Re: JSON Function Bike Shedding - Mailing list pgsql-hackers

From Merlin Moncure
Subject Re: JSON Function Bike Shedding
Date
Msg-id CAHyXU0wnd0OHAzLNcNdE8ripmWE9aYdWLxybXxVi=36=AX1TOQ@mail.gmail.com
Whole thread Raw
In response to Re: JSON Function Bike Shedding  (Andrew Dunstan <andrew@dunslane.net>)
List pgsql-hackers
On Fri, Mar 22, 2013 at 8:58 AM, Andrew Dunstan <andrew@dunslane.net> wrote:
>
> On 03/22/2013 09:29 AM, Merlin Moncure wrote:
>>
>> On Mon, Mar 18, 2013 at 3:12 PM, Tom Lane <tgl@sss.pgh.pa.us> wrote:
>>>
>>> Andrew Dunstan <andrew@dunslane.net> writes:
>>>>
>>>> I've been sitting here for a while mulling none too happily over the
>>>> debate on the names for the proposed JSON extraction functions. I
>>>> haven't really been happy with any of the suggestions, much, not least
>>>> my own original function names which were really only intended as
>>>> placeholders. Last night in the still watches I decided I just couldn't
>>>> go with a function name as almost totally content-free as get(), or even
>>>> get_text(). And I don't think prepending "json_'" to the name helps much
>>>> either.
>>>
>>> Agreed.
>>>
>>>> Just concentrating to start with on those get() functions, in the simple
>>>> case we really don't need them at all. hstore has the "->" operator
>>>> without documenting the underlying function ("fetchval"). So maybe we
>>>> should just do that.
>>>
>>> Well, not documenting the underlying function does not relieve you from
>>> having to name it in a reasonably sane fashion.  It still wouldn't do
>>> to call it "get()".
>>
>> How about 'fetch'.  Or is that just skirting the content free aspect?

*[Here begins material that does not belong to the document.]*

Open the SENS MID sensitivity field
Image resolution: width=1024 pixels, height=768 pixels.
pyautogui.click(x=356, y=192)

>> Agree that 'path' is out (as unnest is out due to unfortunate semantic
>> confusion).  At the end of the day, 'get()' is simply referencing an
>> array (either associative or not).  Most languages do this with an
>> operator, but I think fetch is pretty solid term.
>>
>>
>>>>    * I'd be inclined to stick with json_array_length() and
>>>>      json_object_keys() - I think they describe pretty well what they
>>>> do.
>>>>      hstore's skeys() does more or less the same as json_object_keys(),
>>>>      so we could use that if we want to be consistent. I don't think
>>>> it's
>>>>      a terribly good name though.
>>>>    * json_unnest() should certainly be renamed. Alternatives that come
>>>> to
>>>>      mind are json_unfold() or json_elements() or json_array_elements().

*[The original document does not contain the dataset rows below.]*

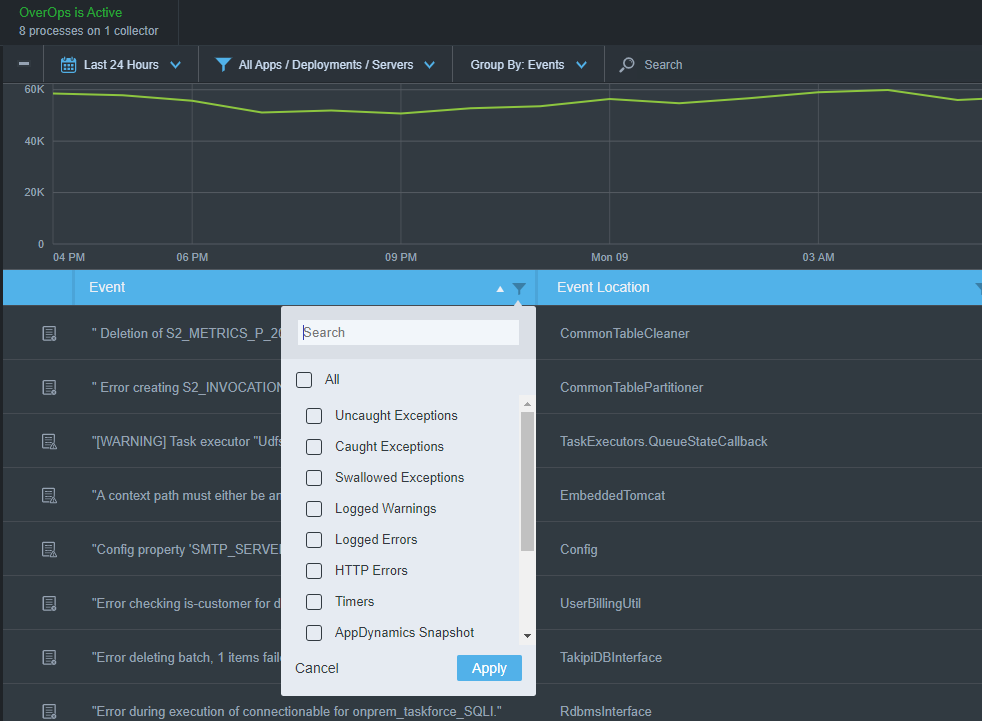Collapse the graph with the minus icon

point(24,63)
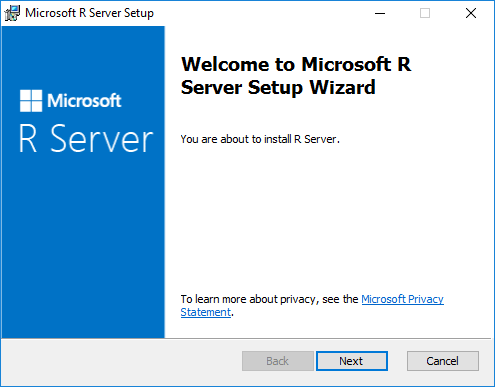The image size is (495, 387).
Task: Click the blank white area of the wizard page
Action: click(x=327, y=217)
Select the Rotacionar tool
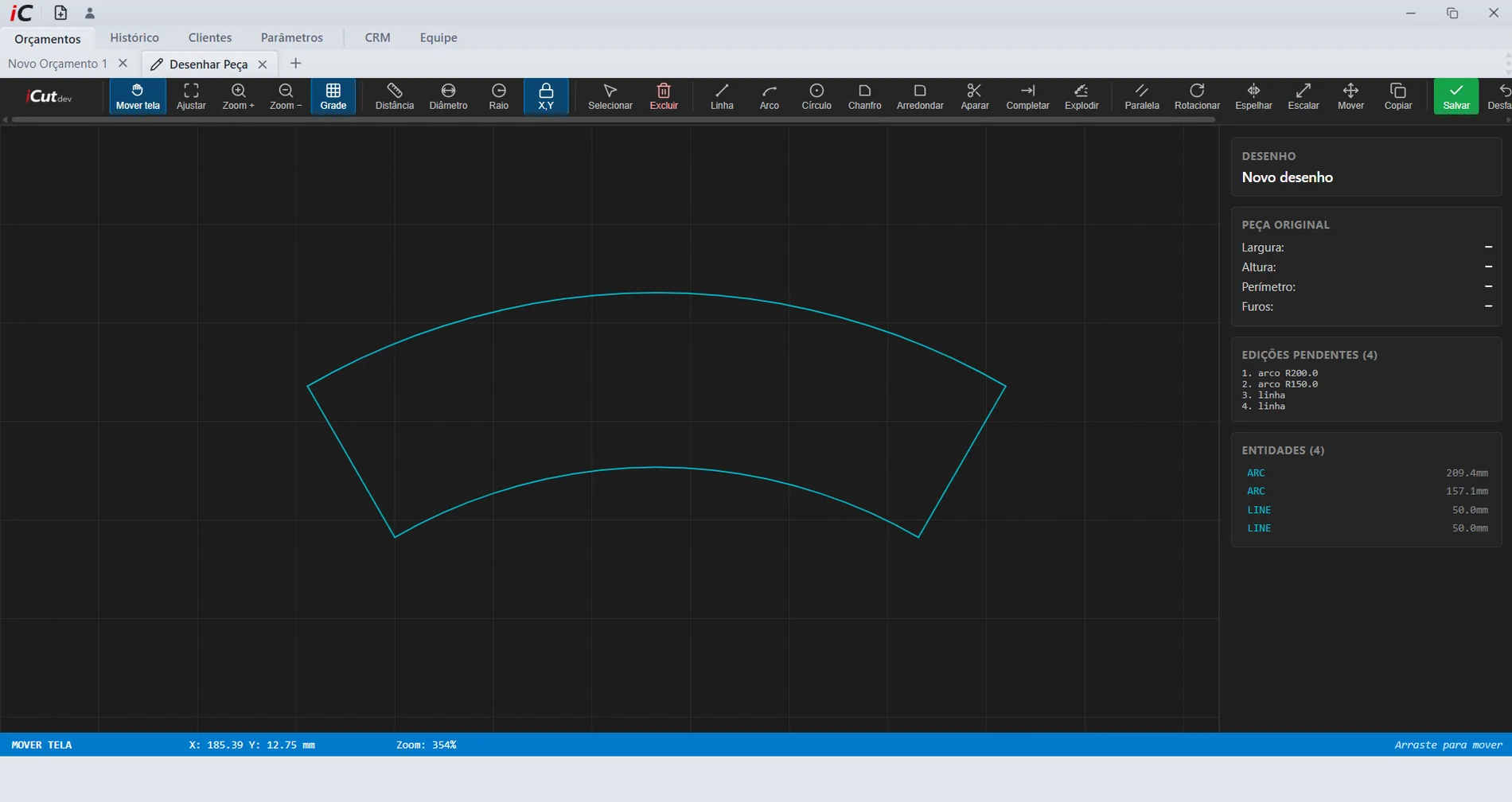 (1197, 96)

>>>>    * json_each(), json_each_as_text(), json_populate_record() and
>>>>      json_populate_recordset() - to be consistent with hstore we could
>>>>      remove the "json_". We probably should remove the "_as_ from
>>>>      json_each_as_text().
>>>
>>> I don't particularly have a dog in this fight, but do we really want
>>> some of these to have a json_ prefix and others not?
>>
>> That's already baked in, because 9.2 json functions have prefix.
>
>
> I have finally decided my position on this. I think we have lots of good
> precedents for using type names in function names: array functions, xml
> functions and enum functions, for example.  I think these are the precedents
> to follow, rather than hstore. Some people will be unhappy that this means
> more typing, but SQL is somewhat verbose anyway, and whatever we do will
> make someone unhappy :-)
>
>
>>   I'm
>> still partial to json_unwrap for unnest, but out of Andrew's
>> suggestions I like json_elements the best.  Like removing _as_.
>>
>
> OK. I can live with that.
>
> New version forthcoming soon.

Thanks for that!  I'm super duper busy lately, but i'd still like to
bone up the docs a little bit, so if I can find the time I'd like to
squeeze some in before we lock in the beta if that's all right.